No independent association between a tumor necrosis factor‐α promotor region polymorphism and insulin‐dependent diabetes mellitus

Several studies have implicated tumor necrosis factor (TNF)‐α in the pathogenesis of insulin‐dependent diabetes mellitus (IDDM). In the present study we analyzed the first reported TNF‐α gene polymorphism in relation to IDDM. We have made frequence analysis and tested in vitro lipopolysaccharide (LPS)‐induced TNF‐α secretion. A significant difference in allele frequency was observed between patients and controls (p = 0.03). However, a very strong association of the uncommonTNF2 allele was observed with the HLA‐B8, –DR3 alleles. The relative risk (RR) of TNF2 was 2.2 compared to a RRof 3.1 for DR3. One reason for this difference was the identification of the TNF1 allele on the otherwise strongly IDDM‐associated HLA‐DR3 haplotype: DQB1*0201, DQA1*0501, DRB1*0301, TNFc2, TNFB*2, TNFal, TNFb5, B18. Thus, the IDDM‐associated TNF2 allele had no DR3‐independent value as a disease marker.

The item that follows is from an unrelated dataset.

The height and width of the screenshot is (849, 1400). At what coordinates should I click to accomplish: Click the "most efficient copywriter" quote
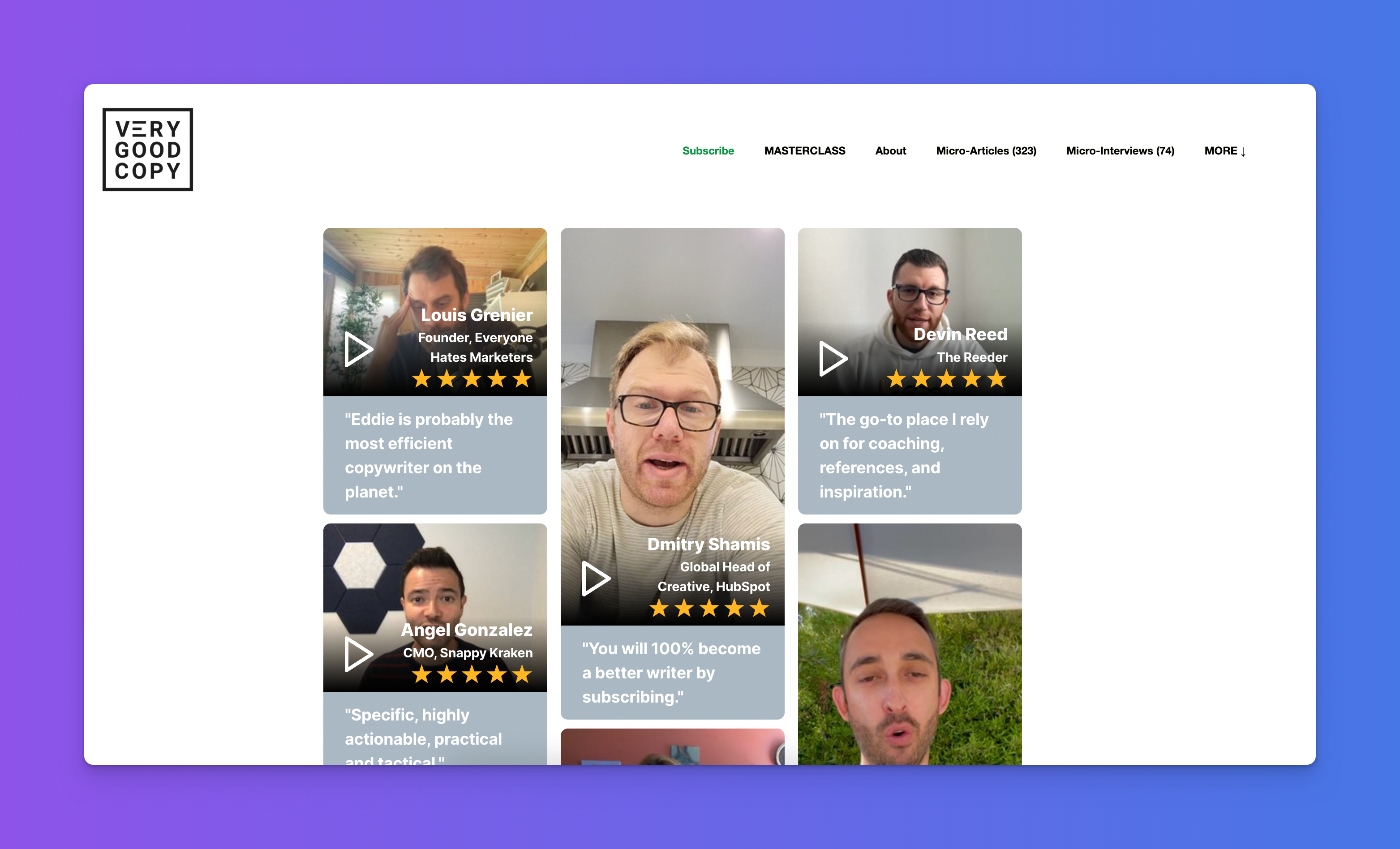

The LPS‐induced TNF‐α production by human monocytes in relation to genotypes demonstrated that TNF1/2 heterozygous individuals had higher, though not statistically significantly (p = 0.08) levels than TNF1‐homozygous subjects. However, this difference was rather small, unlikely to be of biological significance and based on the present material we cannot establish the functional importance of this polymorphism.